Simcha Dinitz (שמחה דיניץ; 23 June 1929 – 23 September 2003) was an Israeli statesman and politician. He served as Director General of the Prime Minister's office and political advisor to Prime Minister Golda Meir from 1969 to 1973, before becoming the Israeli Ambassador to the United States from 1973 to 1979. He had an overlapping appointment as the Non resident Ambassador to the Bahamas During the 1980s he was elected to the Knesset.

Dinitz played a major role in coordinating the weapons shipments to Israel received from the U.S. during the Yom Kippur War airlift in 1973, and was a member of the Israeli delegation during the Camp David peace talks with Egypt.

In the 1984 elections he was elected to the Knesset on the Alignment's list and served as a member of its Committee for Foreign and Defense Affairs. However, he resigned from the Knesset shortly before the 1988 elections.

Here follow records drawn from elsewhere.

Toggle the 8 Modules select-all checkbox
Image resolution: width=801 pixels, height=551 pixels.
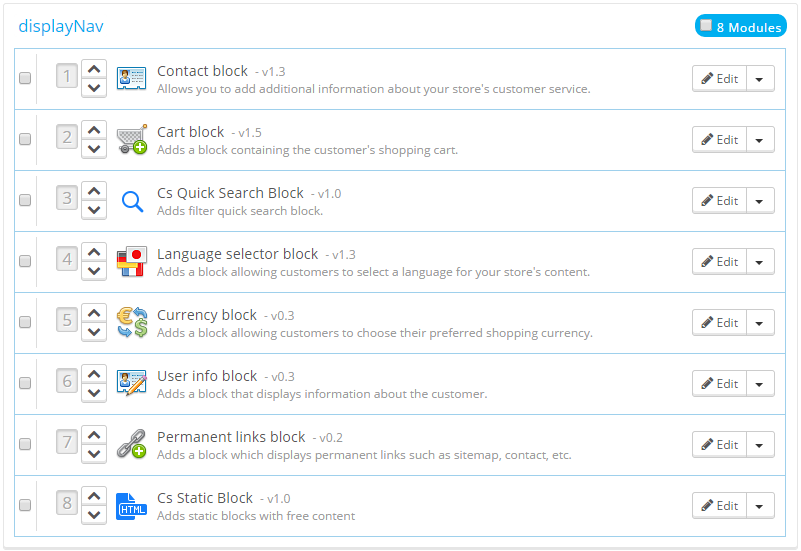pyautogui.click(x=706, y=26)
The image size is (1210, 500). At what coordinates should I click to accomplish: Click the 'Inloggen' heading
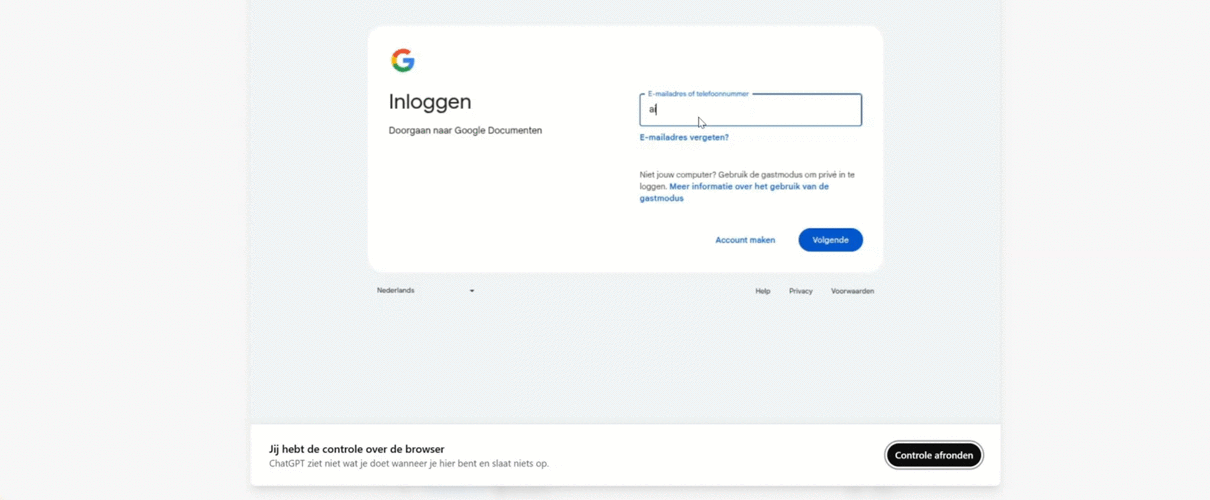430,102

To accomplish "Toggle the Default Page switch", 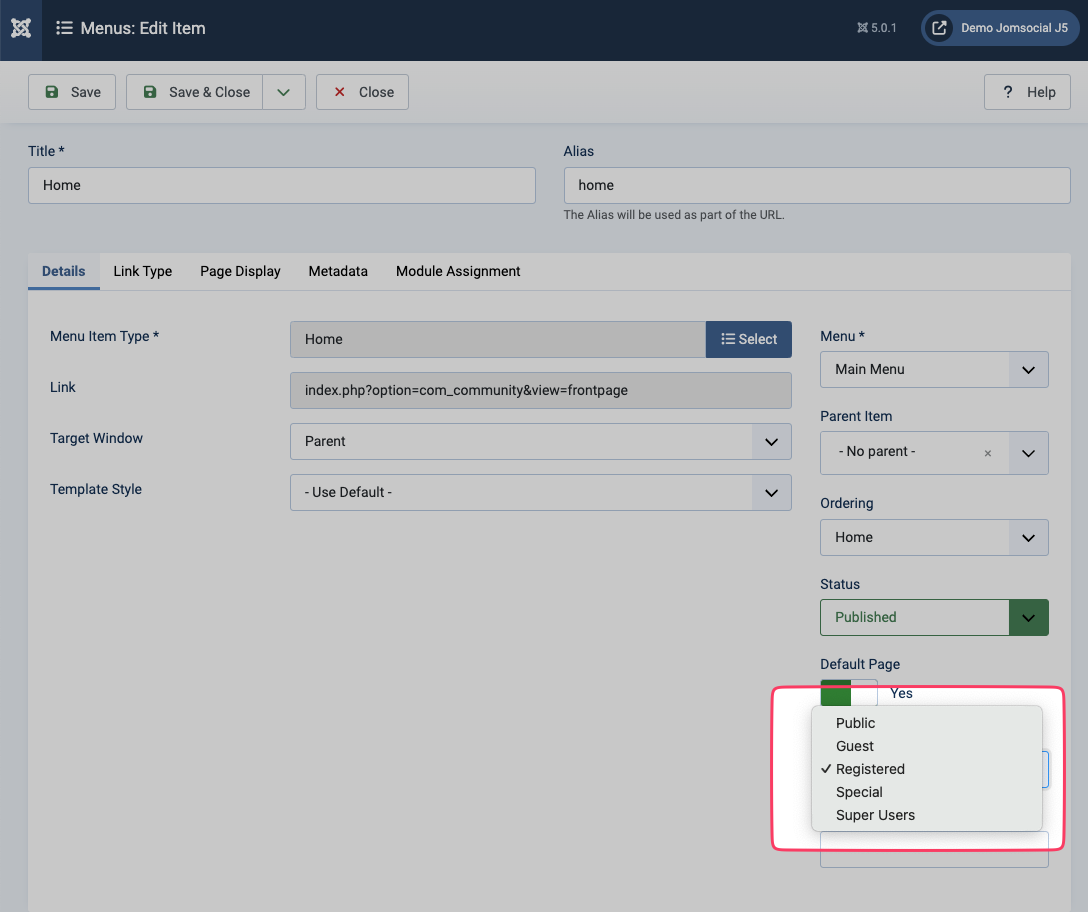I will [x=848, y=692].
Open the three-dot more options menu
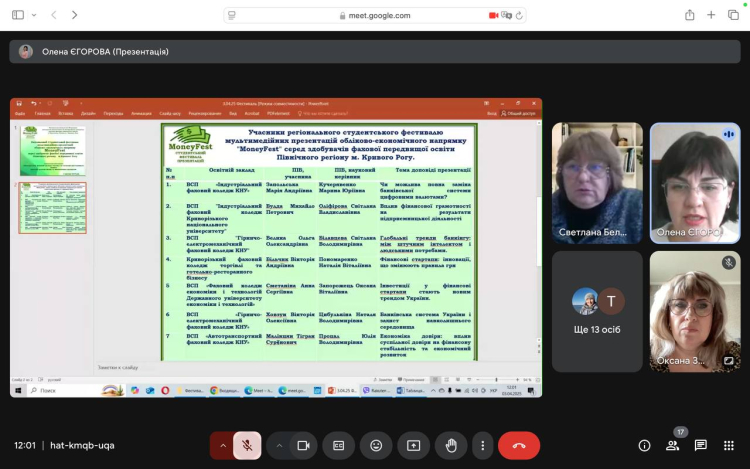The image size is (750, 469). click(x=483, y=445)
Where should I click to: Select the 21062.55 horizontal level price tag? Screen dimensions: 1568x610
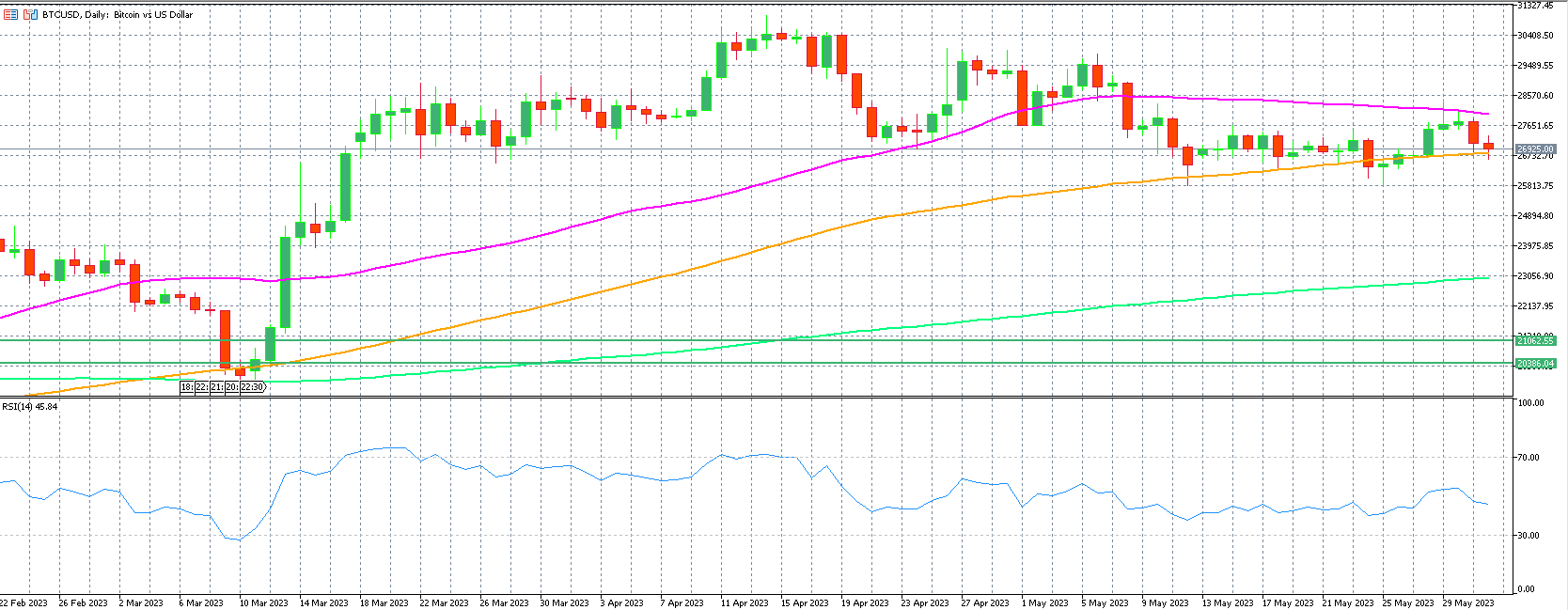point(1535,341)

From 1986 Dinitz served as Chairman of the Executive of the World Zionist Organization and Jewish Agency for Israel. During his time in office, almost 1 million Jews (about 7% of the entire Jewish population in the world) emigrated to Israel from the Soviet Union and other countries. In addition, he coordinated Operation Solomon, in which over 14,000 Ethiopian Jews were airlifted to safety in Israel in one day in May 1991.

In 1995, Dinitz was forced to step down after he was indicted for two charges of theft. Dinitz claimed that these were accounting errors, and was tried in the Jerusalem District Court. He was acquitted of one charge and convicted of the other, but the conviction was overturned in an appeal to the Supreme Court of Israel.

Dinitz received his diplomatic training at the Edmund A. Walsh School of Foreign Service at Georgetown University in the United States where he obtained both bachelor's and master's degrees.

A street in the Beit Hakerem neighborhood in Jerusalem is named after him.